Atharva swallowed, craning his neck to meet her sleepy, half-closed eyes.

“I thought you had gone to sleep.”

“You keep talking…” she mumbled, a sweet smile on her mouth. He reached down and planted a kiss there.

“We forgot to get your guitar.”

“Next time,” he pressed a kiss to her temple.

“You are giving us so much time…”

“I am fortunate to get this time to give to you. If I was in Srinagar, I wouldn’t have been able to see all the ways Yathaarth’s phone says hello.”

She giggled. He kissed her again — “Or steal snacks from your stock. Or sit like this on a weekday with you both, in a place that is so different but so peaceful.”

“You have work. I see you working at nights.”

“There is work, myani zuv, but it’s mostly desk work, research, admin. And I like to work at nights to not spiral into negative thoughts again. That’s the most vulnerable time.”

“I know… mmmm…” she wiggled her arm. He reached out and slipped his hands under Yathaarth.

“What are you doing?”

“Give him to me, you have been holding him for a while now.”

Iram relented, and Atharva carefully brought his son into his arms. The boy was already tall for his age.

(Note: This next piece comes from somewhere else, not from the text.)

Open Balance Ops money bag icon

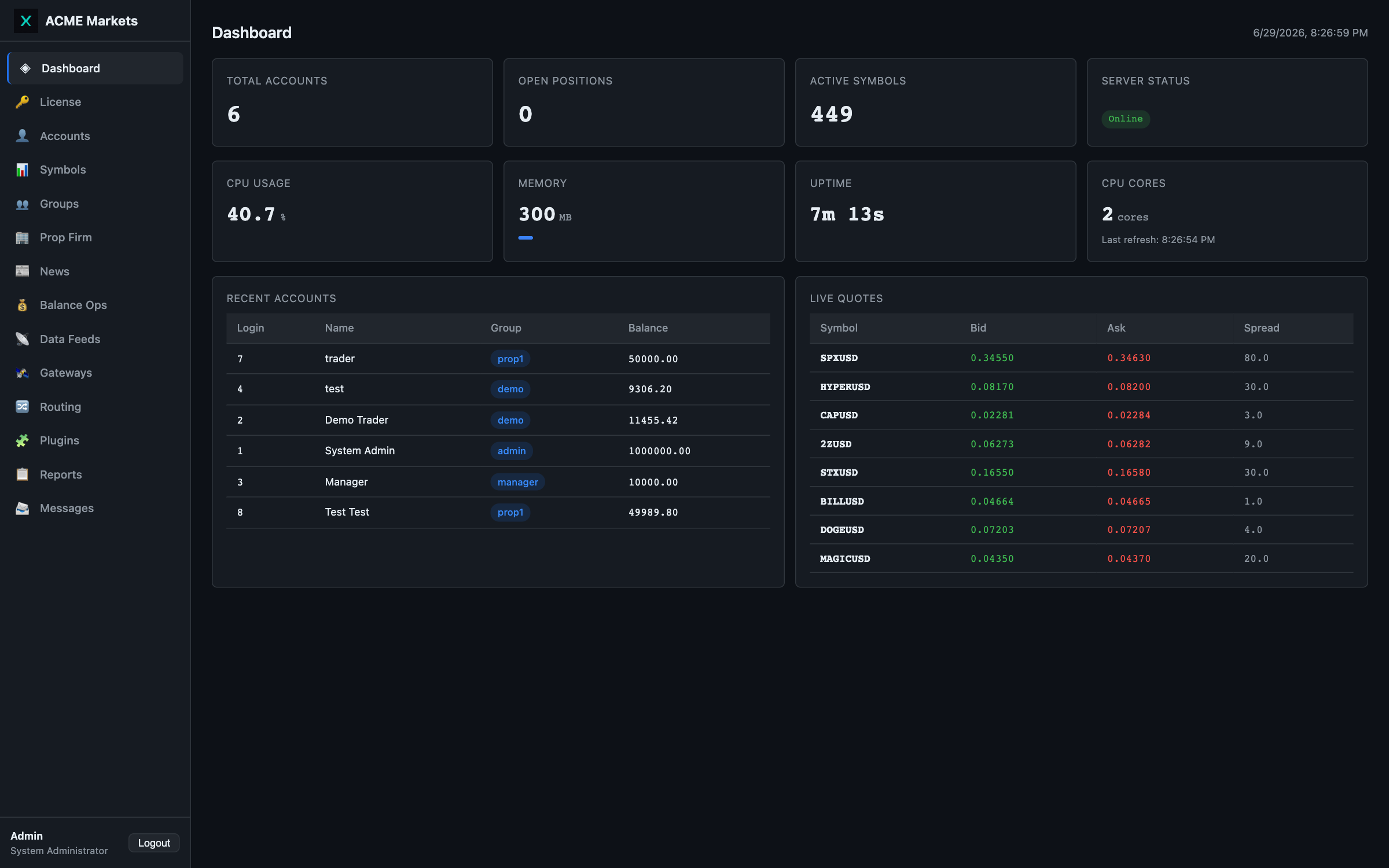click(22, 305)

Now he was outgrowing his arms. A year more and he would have to curl to fit in here.

Atharva reached down and nuzzled his son’s hair.

His face was so beautiful. He tried to see his mother there sometimes.

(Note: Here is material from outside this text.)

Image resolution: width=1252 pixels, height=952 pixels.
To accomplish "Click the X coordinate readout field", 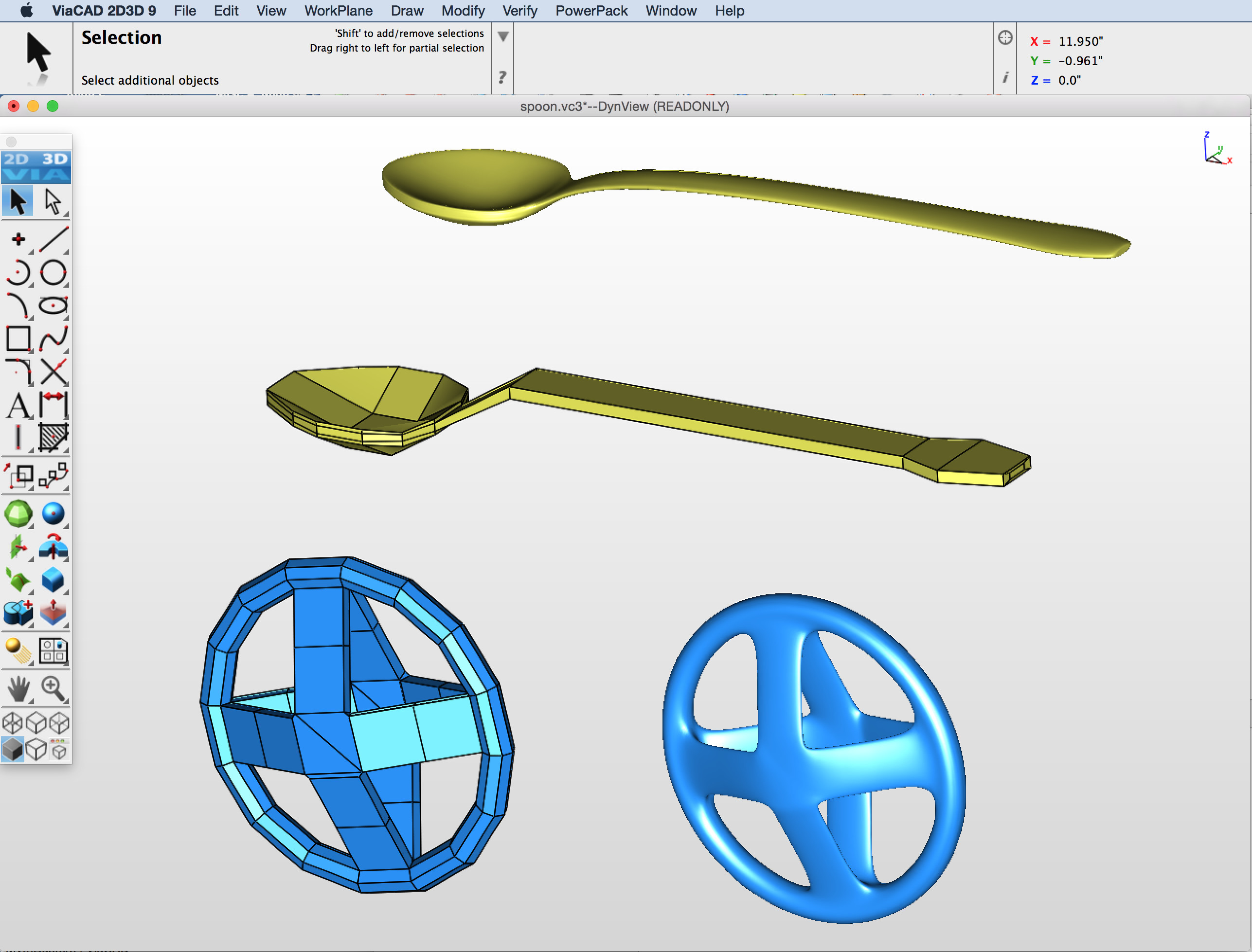I will [x=1071, y=41].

And ended up seeing his father. If he searched for his father, his mother would make her presence felt.

“What are you thinking?”

“How surreal it is that we spend our entire life escaping our past and then search for it in our children.”

“They bring life full circle, isn’t it?”

“They do. You know, when I was coming for you to PoK, everybody tried to dissuade me from taking Yathaarth. But I had to bring him. I thought you wouldn’t come back just for me.

I thought, if I had him, showed his face to you, maybe I would have a chance at convincing you to return.

It was like waving my Bhagwad Gita to you, asking you to recognise it, feel it, and come back — if not for me then for it. ”

Iram’s head lifted off his chest.

“I didn’t mean to dredge up old wounds, myani…”

“Not for your Bhagwad Gita, not for your son, not for anything else in the world,” she attested solemnly. “I always come back to you for you.”

His eyelids dropped. Sometimes she did make him shy away from the intensity of emotion she so easily unleashed.

“Hmmm… mmm mmm,” she hummed the song that they had played on repeat in the car on the way here, courtesy: their son. “Ke jee chaha, yahin… mmm hmmm… umar saari guzar ke…”

Atharva met her eyes and their smiles were identical, synchronised, as flared as the setting sun.

“Sambhal jaao, chaman walon,” he sang under his breath, careful not to disturb their sleeping son. Her head dropped back on his chest and he continued to sing. “Ke aaye din, bahaar ke.”